Every tabletop role-playing game, board game, and wargame comes down to dice rolls — and knowing the exact probability of a roll before you take the risk is a genuine advantage. This dice probability calculator gives you the precise probability distribution for any pool of up to 20 polyhedral dice, standard or custom, in seconds.
How the maths works
The calculator uses dynamic programming to compute the exact probability distribution. The process unfolds in layers:
- Start with a single die: every face from 1 to s has probability 1/s.
- Add the second die by convolving the current distribution with the single-die distribution — each current sum merges with each face value, multiplying probabilities.
- Repeat for each additional die.
The result is a map from every achievable sum to its exact probability. No Monte Carlo simulation, no rounding until display: every figure is mathematically exact for the given configuration.
For n dice each with s sides, the minimum sum is n (all ones) and the maximum is n × s (all maxima). The mean is:
μ = n × (s + 1) / 2
The variance is:
σ² = n × (s² − 1) / 12
These closed-form values match what the dynamic programming engine computes.
Worked example — the classic 2d6
A standard board game or tabletop RPG roll of 2d6 produces sums from 2 to 12. There are 36 equally likely face combinations (6 × 6):
| Sum | Combinations | Probability |
|---|---|---|
| 2 | 1 | 2.78% |
| 7 | 6 | 16.67% |
| 12 | 1 | 2.78% |
The mean is (2 + 12) / 2 = 7, confirming the formula μ = 2 × (6 + 1) / 2 = 7. The probability of rolling at least 10 (a common difficulty threshold) is P(sum ≥ 10) = (3 + 2 + 1) / 36 ≈ 16.67%. Change the query to “at least 7” and the probability jumps to 58.33%.
Highlighted use cases
D&D 5e ability score generation — rolling 4d6 and dropping the lowest is not directly modelled here (this tool sums all dice), but you can use it to check the straight 3d6 distribution: the mean is 10.5 with standard deviation ~2.96, and the probability of rolling 15 or higher is about 9.26%.

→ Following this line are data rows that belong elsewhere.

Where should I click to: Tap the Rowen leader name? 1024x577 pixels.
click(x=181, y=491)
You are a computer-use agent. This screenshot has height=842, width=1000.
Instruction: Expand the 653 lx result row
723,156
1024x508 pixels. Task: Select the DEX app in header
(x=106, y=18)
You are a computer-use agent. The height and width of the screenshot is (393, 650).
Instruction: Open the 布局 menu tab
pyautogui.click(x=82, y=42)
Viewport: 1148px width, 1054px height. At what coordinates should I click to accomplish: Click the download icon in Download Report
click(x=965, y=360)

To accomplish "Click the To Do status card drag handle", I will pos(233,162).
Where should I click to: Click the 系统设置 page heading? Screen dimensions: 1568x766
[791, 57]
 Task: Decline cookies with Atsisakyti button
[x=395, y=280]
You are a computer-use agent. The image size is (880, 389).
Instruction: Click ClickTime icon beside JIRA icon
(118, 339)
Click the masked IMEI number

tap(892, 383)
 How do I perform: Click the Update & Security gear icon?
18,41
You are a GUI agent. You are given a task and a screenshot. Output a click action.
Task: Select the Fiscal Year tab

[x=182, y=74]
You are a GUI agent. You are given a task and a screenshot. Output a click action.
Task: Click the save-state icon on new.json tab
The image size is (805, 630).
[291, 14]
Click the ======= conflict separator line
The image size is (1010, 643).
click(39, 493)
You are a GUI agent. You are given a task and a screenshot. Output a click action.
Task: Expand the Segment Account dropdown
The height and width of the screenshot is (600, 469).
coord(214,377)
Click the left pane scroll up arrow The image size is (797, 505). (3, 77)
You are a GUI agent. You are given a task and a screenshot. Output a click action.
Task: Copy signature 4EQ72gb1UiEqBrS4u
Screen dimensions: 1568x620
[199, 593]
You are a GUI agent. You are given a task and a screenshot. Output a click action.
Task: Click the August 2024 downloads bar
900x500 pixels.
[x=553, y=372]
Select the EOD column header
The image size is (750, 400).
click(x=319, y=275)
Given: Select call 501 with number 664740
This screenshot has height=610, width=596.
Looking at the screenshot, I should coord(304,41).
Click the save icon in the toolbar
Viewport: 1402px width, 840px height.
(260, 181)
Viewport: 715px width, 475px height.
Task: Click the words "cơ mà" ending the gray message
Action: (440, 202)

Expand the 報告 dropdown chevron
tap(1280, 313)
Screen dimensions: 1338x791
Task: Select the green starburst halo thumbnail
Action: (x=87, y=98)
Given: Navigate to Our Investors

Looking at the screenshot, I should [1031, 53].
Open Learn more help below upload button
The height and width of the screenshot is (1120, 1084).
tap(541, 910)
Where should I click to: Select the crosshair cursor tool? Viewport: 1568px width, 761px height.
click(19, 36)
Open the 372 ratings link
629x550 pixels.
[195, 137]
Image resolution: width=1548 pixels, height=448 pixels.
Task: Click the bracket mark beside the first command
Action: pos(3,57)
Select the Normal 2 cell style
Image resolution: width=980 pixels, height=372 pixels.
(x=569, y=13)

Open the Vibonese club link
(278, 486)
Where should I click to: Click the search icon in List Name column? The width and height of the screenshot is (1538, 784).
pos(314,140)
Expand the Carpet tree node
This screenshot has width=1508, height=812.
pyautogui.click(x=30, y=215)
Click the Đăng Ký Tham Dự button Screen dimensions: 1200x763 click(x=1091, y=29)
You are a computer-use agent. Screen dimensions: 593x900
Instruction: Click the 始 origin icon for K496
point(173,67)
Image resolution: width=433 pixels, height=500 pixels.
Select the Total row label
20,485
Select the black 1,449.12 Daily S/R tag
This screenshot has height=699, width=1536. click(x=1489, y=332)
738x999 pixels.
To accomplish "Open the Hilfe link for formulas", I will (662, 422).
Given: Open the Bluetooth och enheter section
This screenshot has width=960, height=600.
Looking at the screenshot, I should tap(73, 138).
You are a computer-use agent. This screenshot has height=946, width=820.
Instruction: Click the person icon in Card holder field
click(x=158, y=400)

Warhammer / skirmish games — many games use pools of d6 where you count successes (rolls of 4+, 5+, 6). Select the “at most” mode for failure counts, or “at least” for success counts, on a single die to find the per-die probability, then use the related Binomial Probability Calculator for the full success-count distribution.
Custom polyhedral dice — Dungeon World uses 2d6, many OSR games use a d30 for special tables, some games use d10 pools. Just type the custom number of sides.
Formula note
The core recurrence is:
P(sum = t after die i) = Σ P(sum = t − f after die i − 1) × (1/s)
for f from 1 to s. This is the discrete convolution of uniform distributions, iterated n times. The resulting distribution is a discrete uniform convolution, sometimes called the Irwin-Hall distribution rescaled to integer faces.